Items from a dataset:
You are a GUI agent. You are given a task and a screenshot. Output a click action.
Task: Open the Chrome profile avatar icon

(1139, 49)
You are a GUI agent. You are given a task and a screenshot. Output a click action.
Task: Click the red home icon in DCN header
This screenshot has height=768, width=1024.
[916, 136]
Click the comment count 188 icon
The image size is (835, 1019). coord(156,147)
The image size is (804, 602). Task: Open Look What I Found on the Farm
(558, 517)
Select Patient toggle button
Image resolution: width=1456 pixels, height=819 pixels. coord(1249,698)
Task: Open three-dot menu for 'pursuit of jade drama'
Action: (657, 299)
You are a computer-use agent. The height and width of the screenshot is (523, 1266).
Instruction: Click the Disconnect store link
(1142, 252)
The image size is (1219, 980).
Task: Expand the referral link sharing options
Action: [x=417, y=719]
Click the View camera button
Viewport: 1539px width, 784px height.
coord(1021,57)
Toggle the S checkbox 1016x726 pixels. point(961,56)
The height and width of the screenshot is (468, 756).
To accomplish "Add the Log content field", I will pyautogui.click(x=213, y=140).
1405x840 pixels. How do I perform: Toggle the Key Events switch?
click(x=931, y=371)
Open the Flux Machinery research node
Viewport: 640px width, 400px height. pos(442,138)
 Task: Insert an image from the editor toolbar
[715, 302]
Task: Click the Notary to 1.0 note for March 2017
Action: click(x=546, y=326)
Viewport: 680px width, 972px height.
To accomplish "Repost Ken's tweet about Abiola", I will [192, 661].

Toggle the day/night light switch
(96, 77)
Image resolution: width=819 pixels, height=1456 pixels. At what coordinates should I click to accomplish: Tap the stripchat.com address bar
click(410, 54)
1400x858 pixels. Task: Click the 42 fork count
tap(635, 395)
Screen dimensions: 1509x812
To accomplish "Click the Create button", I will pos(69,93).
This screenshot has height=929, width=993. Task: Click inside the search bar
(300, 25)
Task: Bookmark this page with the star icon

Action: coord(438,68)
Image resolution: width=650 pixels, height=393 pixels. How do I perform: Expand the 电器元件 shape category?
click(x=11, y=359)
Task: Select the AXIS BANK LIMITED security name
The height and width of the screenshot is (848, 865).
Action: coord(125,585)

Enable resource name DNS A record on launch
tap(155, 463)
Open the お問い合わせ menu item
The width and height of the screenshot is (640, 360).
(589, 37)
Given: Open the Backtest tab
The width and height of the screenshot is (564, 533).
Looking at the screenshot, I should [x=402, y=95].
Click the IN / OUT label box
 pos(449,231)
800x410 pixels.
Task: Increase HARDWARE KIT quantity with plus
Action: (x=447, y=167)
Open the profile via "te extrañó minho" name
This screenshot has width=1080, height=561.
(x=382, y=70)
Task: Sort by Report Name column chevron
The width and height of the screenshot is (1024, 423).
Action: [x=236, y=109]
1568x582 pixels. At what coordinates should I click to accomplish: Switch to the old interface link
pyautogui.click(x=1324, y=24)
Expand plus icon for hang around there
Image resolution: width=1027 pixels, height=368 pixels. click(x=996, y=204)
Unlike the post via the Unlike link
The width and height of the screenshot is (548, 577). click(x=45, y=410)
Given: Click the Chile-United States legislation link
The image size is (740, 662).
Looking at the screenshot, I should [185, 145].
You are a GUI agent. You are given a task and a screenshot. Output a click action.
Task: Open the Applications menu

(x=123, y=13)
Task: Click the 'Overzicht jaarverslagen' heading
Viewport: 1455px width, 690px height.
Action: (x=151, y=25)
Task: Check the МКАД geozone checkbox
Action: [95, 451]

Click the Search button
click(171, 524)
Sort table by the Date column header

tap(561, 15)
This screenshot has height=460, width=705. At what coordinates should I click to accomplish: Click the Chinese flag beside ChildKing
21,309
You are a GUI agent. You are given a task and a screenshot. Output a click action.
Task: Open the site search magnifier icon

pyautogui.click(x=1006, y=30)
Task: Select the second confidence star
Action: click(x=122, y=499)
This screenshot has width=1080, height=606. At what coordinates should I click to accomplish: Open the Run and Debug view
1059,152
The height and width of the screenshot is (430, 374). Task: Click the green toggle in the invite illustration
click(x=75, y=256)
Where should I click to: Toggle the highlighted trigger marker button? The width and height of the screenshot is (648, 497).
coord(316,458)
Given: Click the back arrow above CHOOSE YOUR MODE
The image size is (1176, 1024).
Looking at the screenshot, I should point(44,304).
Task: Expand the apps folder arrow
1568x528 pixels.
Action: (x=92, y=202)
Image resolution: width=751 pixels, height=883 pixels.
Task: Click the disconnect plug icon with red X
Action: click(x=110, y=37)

Assigned task:
The full set of entries must be printed again without any alteration.

Exercise solution:
You are a GUI agent. You are given a task and a screenshot. Output a click action.
Task: Open the Chrome profile avatar icon

(1139, 49)
You are a GUI agent. You are given a task and a screenshot. Output a click action.
Task: Click the red home icon in DCN header
This screenshot has height=768, width=1024.
[916, 136]
Click the comment count 188 icon
The image size is (835, 1019). coord(156,147)
The image size is (804, 602). Task: Open Look What I Found on the Farm
(558, 517)
Select Patient toggle button
Image resolution: width=1456 pixels, height=819 pixels. coord(1249,698)
Task: Open three-dot menu for 'pursuit of jade drama'
Action: (657, 299)
You are a computer-use agent. The height and width of the screenshot is (523, 1266).
Instruction: Click the Disconnect store link
(1142, 252)
The image size is (1219, 980).
Task: Expand the referral link sharing options
Action: [x=417, y=719]
Click the View camera button
Viewport: 1539px width, 784px height.
coord(1021,57)
Toggle the S checkbox 1016x726 pixels. point(961,56)
The height and width of the screenshot is (468, 756).
To accomplish "Add the Log content field", I will pyautogui.click(x=213, y=140).
1405x840 pixels. How do I perform: Toggle the Key Events switch?
click(x=931, y=371)
Open the Flux Machinery research node
Viewport: 640px width, 400px height. pos(442,138)
 Task: Insert an image from the editor toolbar
[715, 302]
Task: Click the Notary to 1.0 note for March 2017
Action: click(x=546, y=326)
Viewport: 680px width, 972px height.
To accomplish "Repost Ken's tweet about Abiola", I will [192, 661].

Toggle the day/night light switch
(96, 77)
Image resolution: width=819 pixels, height=1456 pixels. At what coordinates should I click to accomplish: Tap the stripchat.com address bar
click(410, 54)
1400x858 pixels. Task: Click the 42 fork count
tap(635, 395)
Screen dimensions: 1509x812
To accomplish "Click the Create button", I will pos(69,93).
This screenshot has height=929, width=993. Task: Click inside the search bar
(300, 25)
Task: Bookmark this page with the star icon

Action: coord(438,68)
Image resolution: width=650 pixels, height=393 pixels. How do I perform: Expand the 电器元件 shape category?
click(x=11, y=359)
Task: Select the AXIS BANK LIMITED security name
The height and width of the screenshot is (848, 865).
Action: coord(125,585)

Enable resource name DNS A record on launch
tap(155, 463)
Open the お問い合わせ menu item
The width and height of the screenshot is (640, 360).
(589, 37)
Given: Open the Backtest tab
The width and height of the screenshot is (564, 533).
Looking at the screenshot, I should [x=402, y=95].
Click the IN / OUT label box
 pos(449,231)
800x410 pixels.
Task: Increase HARDWARE KIT quantity with plus
Action: (x=447, y=167)
Open the profile via "te extrañó minho" name
This screenshot has width=1080, height=561.
(x=382, y=70)
Task: Sort by Report Name column chevron
The width and height of the screenshot is (1024, 423).
Action: [x=236, y=109]
1568x582 pixels. At what coordinates should I click to accomplish: Switch to the old interface link
pyautogui.click(x=1324, y=24)
Expand plus icon for hang around there
Image resolution: width=1027 pixels, height=368 pixels. click(x=996, y=204)
Unlike the post via the Unlike link
The width and height of the screenshot is (548, 577). click(x=45, y=410)
Given: Click the Chile-United States legislation link
The image size is (740, 662).
Looking at the screenshot, I should [185, 145].
You are a GUI agent. You are given a task and a screenshot. Output a click action.
Task: Open the Applications menu

(x=123, y=13)
Task: Click the 'Overzicht jaarverslagen' heading
Viewport: 1455px width, 690px height.
Action: (x=151, y=25)
Task: Check the МКАД geozone checkbox
Action: [95, 451]

Click the Search button
click(171, 524)
Sort table by the Date column header

tap(561, 15)
This screenshot has height=460, width=705. At what coordinates should I click to accomplish: Click the Chinese flag beside ChildKing
21,309
You are a GUI agent. You are given a task and a screenshot. Output a click action.
Task: Open the site search magnifier icon

pyautogui.click(x=1006, y=30)
Task: Select the second confidence star
Action: click(x=122, y=499)
This screenshot has width=1080, height=606. At what coordinates should I click to accomplish: Open the Run and Debug view
1059,152
The height and width of the screenshot is (430, 374). Task: Click the green toggle in the invite illustration
click(x=75, y=256)
Where should I click to: Toggle the highlighted trigger marker button? The width and height of the screenshot is (648, 497).
coord(316,458)
Given: Click the back arrow above CHOOSE YOUR MODE
The image size is (1176, 1024).
Looking at the screenshot, I should point(44,304).
Task: Expand the apps folder arrow
1568x528 pixels.
Action: (x=92, y=202)
Image resolution: width=751 pixels, height=883 pixels.
Task: Click the disconnect plug icon with red X
Action: click(x=110, y=37)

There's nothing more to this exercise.